October of 1943 should have been the happiest time of Meg's life. Should have been the time in which she was celebrating a marriage, that she got an actual marriage license, had a surrogate honeymoon, should have been basking in the presence of John Clarence Egan in every way, shape, and form.

This was not that.

When Robert Rosenthal came skidding back to Thorpe Abbotts, a singular plane all that was left of the Hundredth, Meg had felt sick. Felt sick because she didn't know what had become of Bucky, wouldn't know for at least several weeks. She had full faith that he had made it to the ground, but once he was on the ground—all bets were off. Because Meg had been in deep, she had seen the Nazi ideology and culture up close and personal.

And she knew the kind of scars that it could leave on people. Knew that by placing himself in the outfield, by going into the heart of Germany, she could lose him. She could lose him and it could entirely be her fault—because of who she was and the things that she had done.

Meg couldn't take the silence of the Hundredth. Couldn't begin to tell people that they couldn't just ship Bucky Egan's things home—because she was his wife and those things were all that she had of him. Couldn't even say that she was married to him. So she had told them to leave the locker there because as surely as Buck Cleven was coming home, so too was Bucky Egan. She was dead-set on the fact.
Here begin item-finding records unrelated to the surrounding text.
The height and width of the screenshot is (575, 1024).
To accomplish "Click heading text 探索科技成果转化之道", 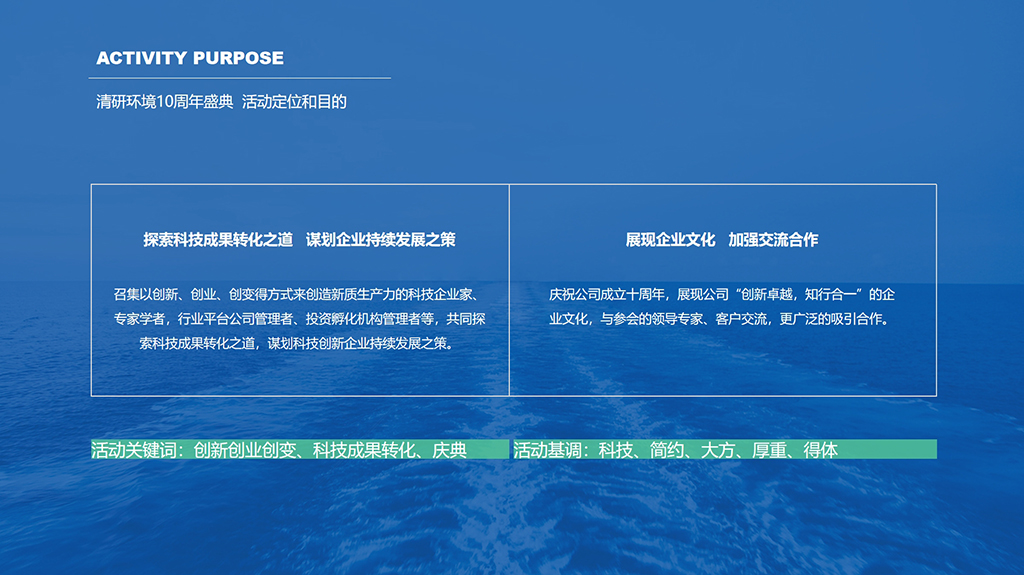I will [x=218, y=240].
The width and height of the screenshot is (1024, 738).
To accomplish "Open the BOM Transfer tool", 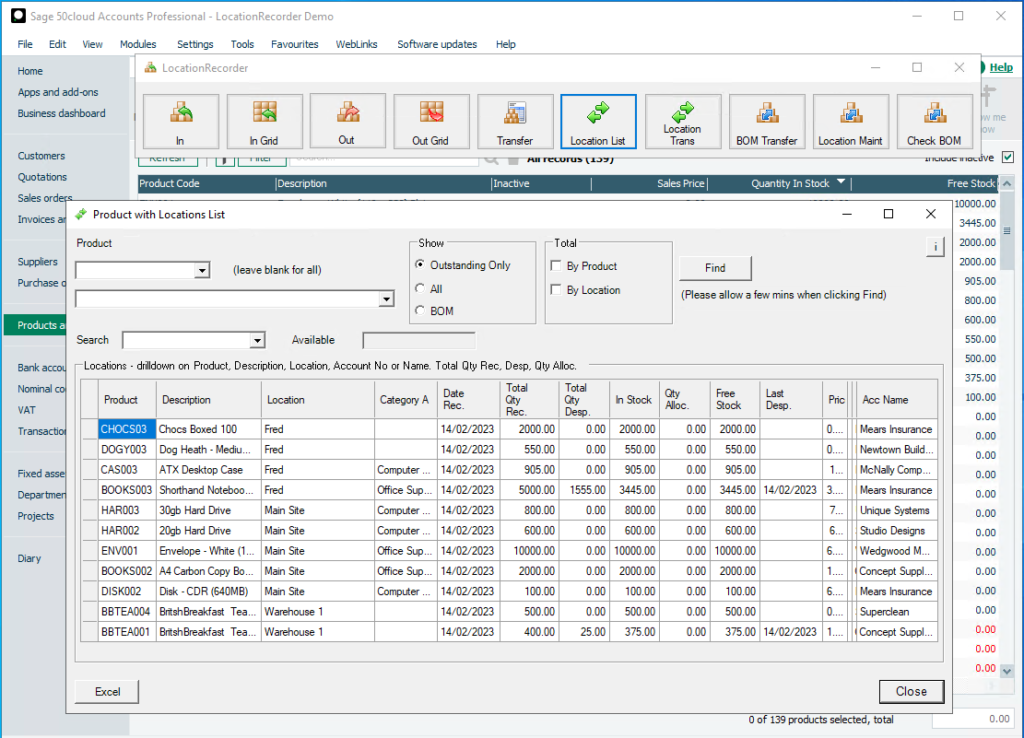I will pyautogui.click(x=767, y=120).
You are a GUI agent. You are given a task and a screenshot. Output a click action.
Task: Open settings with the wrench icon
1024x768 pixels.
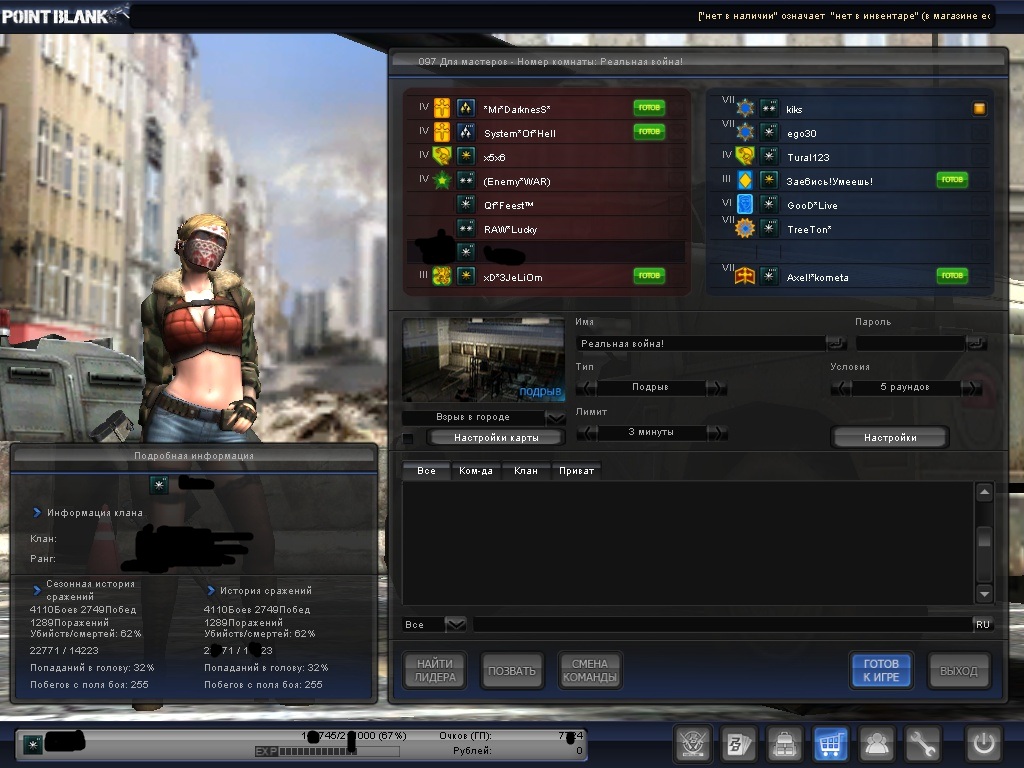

Maybe it was the fact that Meg was an international spy and some of these men had watched her decimate enemies. Maybe it was the fact that her father was the leading Colonel at the moment. Either way, no one wanted to argue with Meg about a single damn thing. So the locker stayed there, with all of the other lockers.

There was a feeling in her chest that was screaming at her. For opening her heart again, for allowing herself to be happy for such a short time and then to have it ripped away. But she just soldiered on. It was what she had to do. She didn't have a choice.

After all, Meg was a spy. She had work to do and subordinates to train. She had intelligence to collect and spies to implant all across Europe. She had to stay busy— it was the key to dealing with heartbreak. She had known that for years now. It had worked before and it would continue to work for her now.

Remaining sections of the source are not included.